[MUD-Dev2] [TECH] Lend your ears to science - another year

Mike Rozak Mike at mxac.com.au
Fri May 16 18:13:36 CEST 2008


As many of you know, I'm a fan of using text-to-speech for CRPG/MMORPG/IF games, particularly NPC speech... basically because TTS is a LOT cheaper than hiring voice talent, AND TTS can speak anything generated at run-time.

Every year, text-to-speech researchers around the world enter a friendly competition called the Blizzard Challenge. To test the quality of their voices, the researchers provide a public listening test (which is where you come in).

Participating researchers and companies are given approximately 10,000 sentence-length recordings of a real person, and told to generate a voice from that.
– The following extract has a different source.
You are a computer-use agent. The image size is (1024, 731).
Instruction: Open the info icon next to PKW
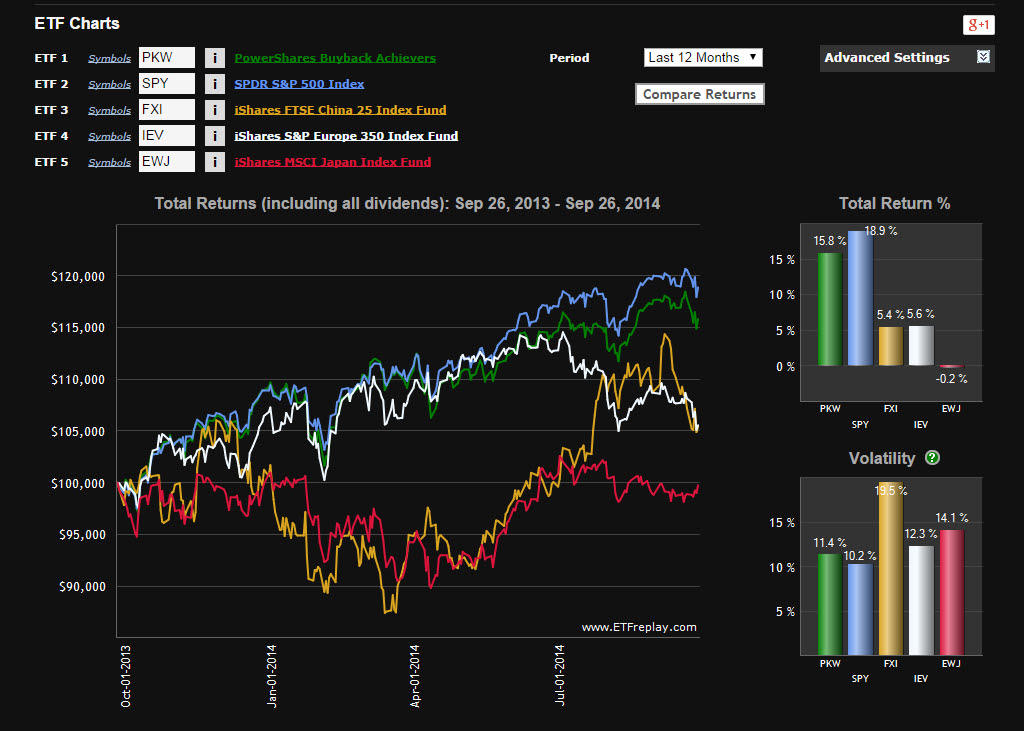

Normally, the original recordings are spoken in professional newscaster-style speech (proper and boring). This produces a proper and boring voice... aka: One that sounds like a "bored telephone operator".
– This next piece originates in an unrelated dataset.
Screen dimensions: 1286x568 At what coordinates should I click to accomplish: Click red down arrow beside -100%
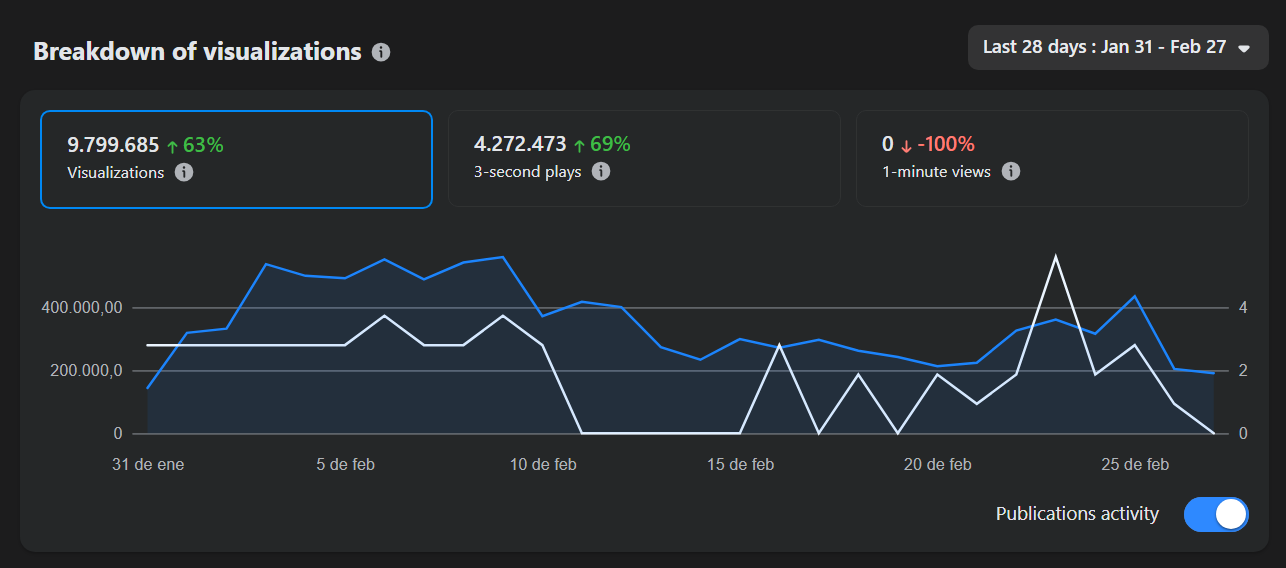click(906, 146)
This year's challenge is particularly challenging because the voice is a British speaker who speaks with a lot of personality (much more than your typical BBC presenter). Such a voice provides additional challenges to the researchers' algorithms, BUT if successful, it produces a voice that doesn't sound permanently bored... which is good for games, where dead-pan speech ruins the experience.
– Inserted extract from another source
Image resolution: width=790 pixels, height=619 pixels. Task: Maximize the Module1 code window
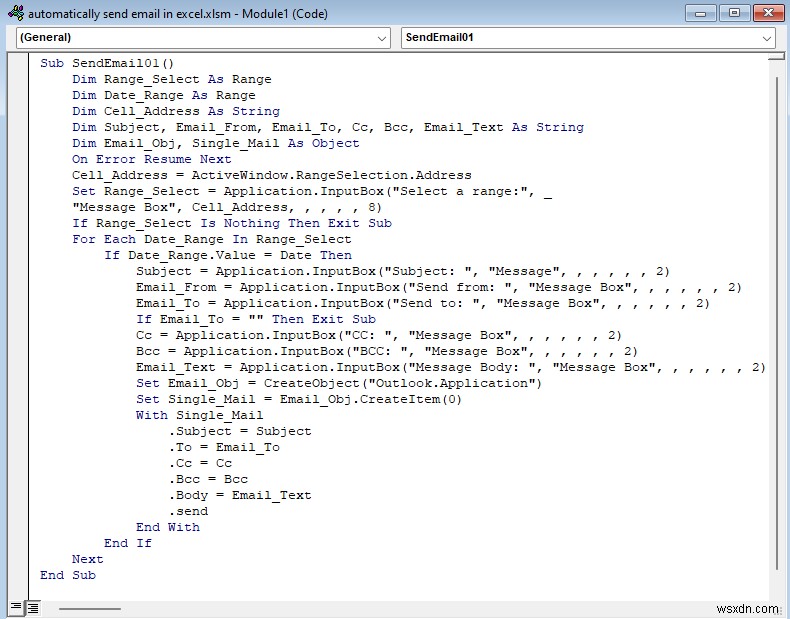(x=733, y=13)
Please participate in this year's listening test at:

    http://groups.inf.ed.ac.uk/blizzard/blizzard2008/english/register-ER.html

If you know Mandarin, you can also try this test with a Mandarin speaker:

    http://groups.inf.ed.ac.uk/blizzard/blizzard2008/mandarin/register-MR.html

The overall test is divided into 5 sub-tests. Each sub-test has you listen to around 21 sentences. Each sentence is from a different text-to-speech engine, with one sentence being the original speaker. You will be asked to rate the quality of each sentence or type in what you think was spoken.

Some of the TTS engines are fairly poor (mine included, although it's much better than last year). Some are quite good (IMHO that is; you be the judge). While you're listening to the tests, imagine using the better TTS engines in your game.